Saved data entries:

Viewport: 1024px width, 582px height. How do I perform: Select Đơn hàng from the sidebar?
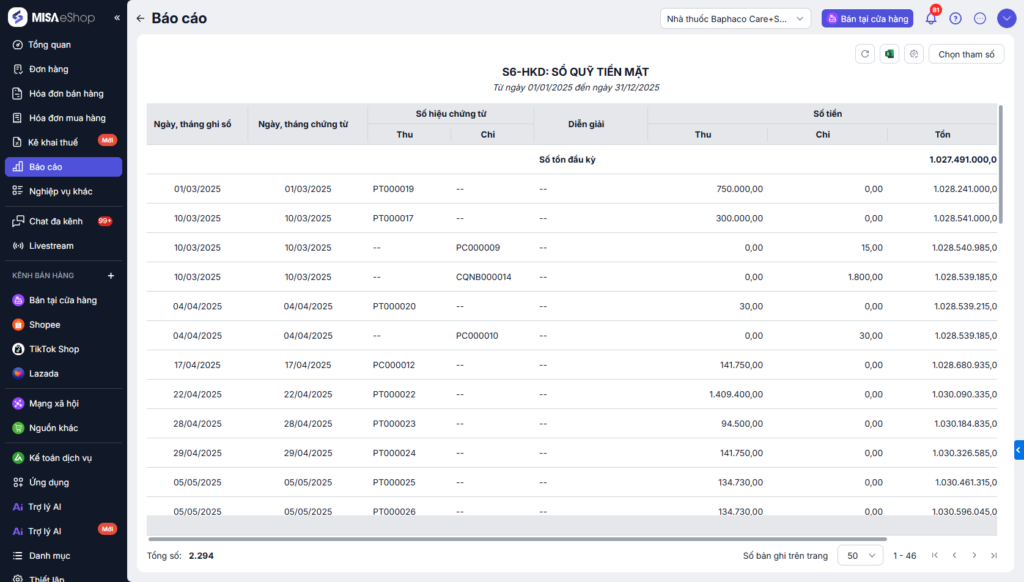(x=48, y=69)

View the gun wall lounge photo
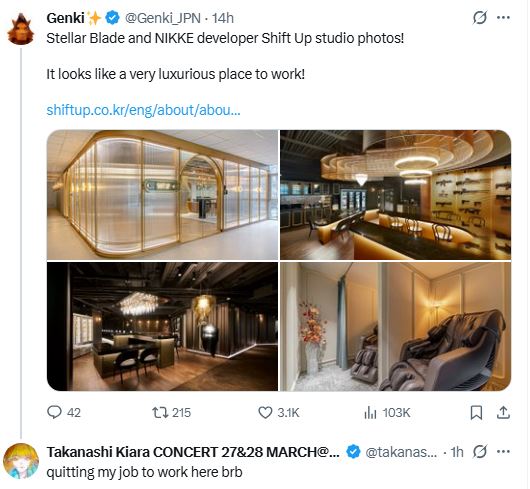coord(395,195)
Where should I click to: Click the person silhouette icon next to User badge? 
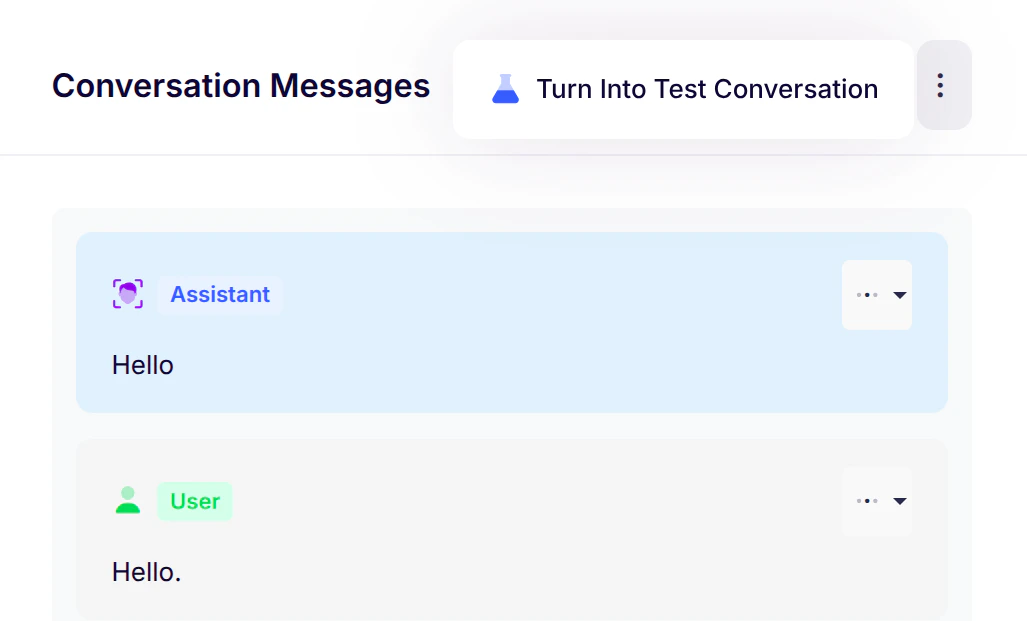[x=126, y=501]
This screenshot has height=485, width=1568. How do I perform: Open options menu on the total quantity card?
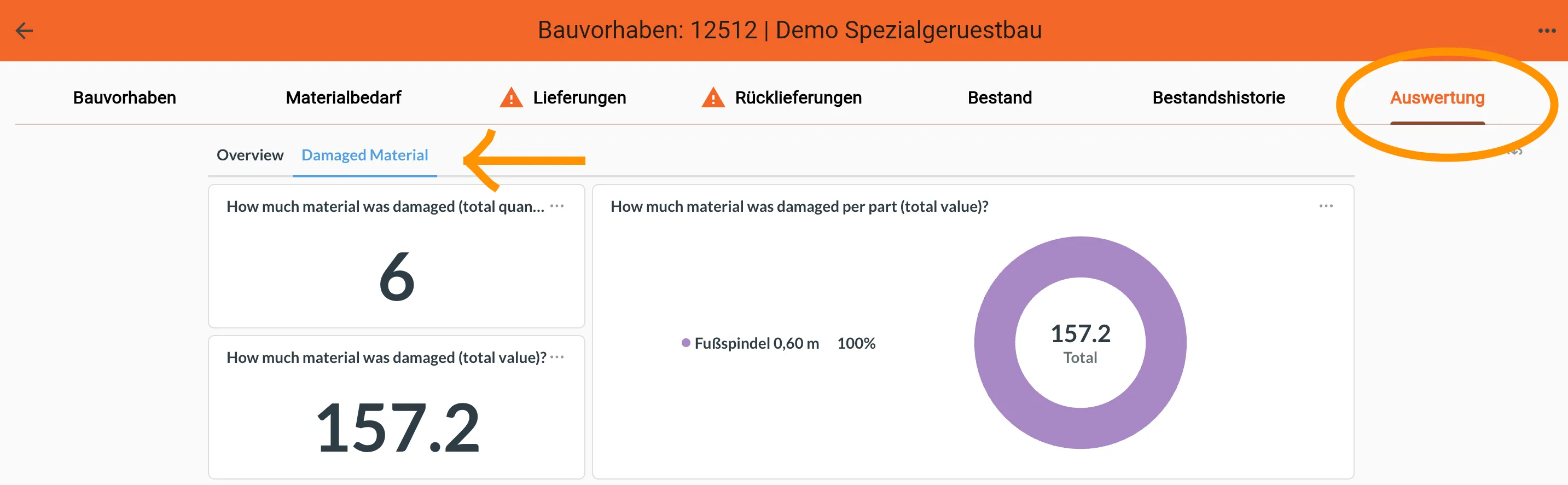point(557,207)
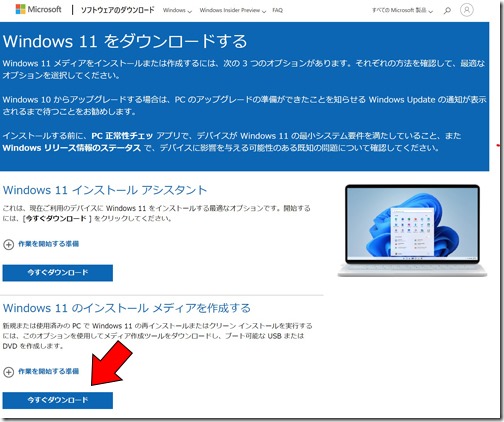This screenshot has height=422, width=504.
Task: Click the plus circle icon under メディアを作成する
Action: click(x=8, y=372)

→ **Exercise instructions**:
Nothing but the pictures may be dropped; output the records above exactly.

→ **Exercise solution**:
Viewport: 1024px width, 582px height. How do I perform: Select Đơn hàng from the sidebar?
(x=48, y=69)

View the gun wall lounge photo
coord(395,195)
Where should I click to: Click the person silhouette icon next to User badge? 
[x=126, y=501]
This screenshot has height=485, width=1568. How do I perform: Open options menu on the total quantity card?
point(557,207)
This screenshot has height=422, width=504.
Task: Click the plus circle icon under メディアを作成する
Action: click(x=8, y=372)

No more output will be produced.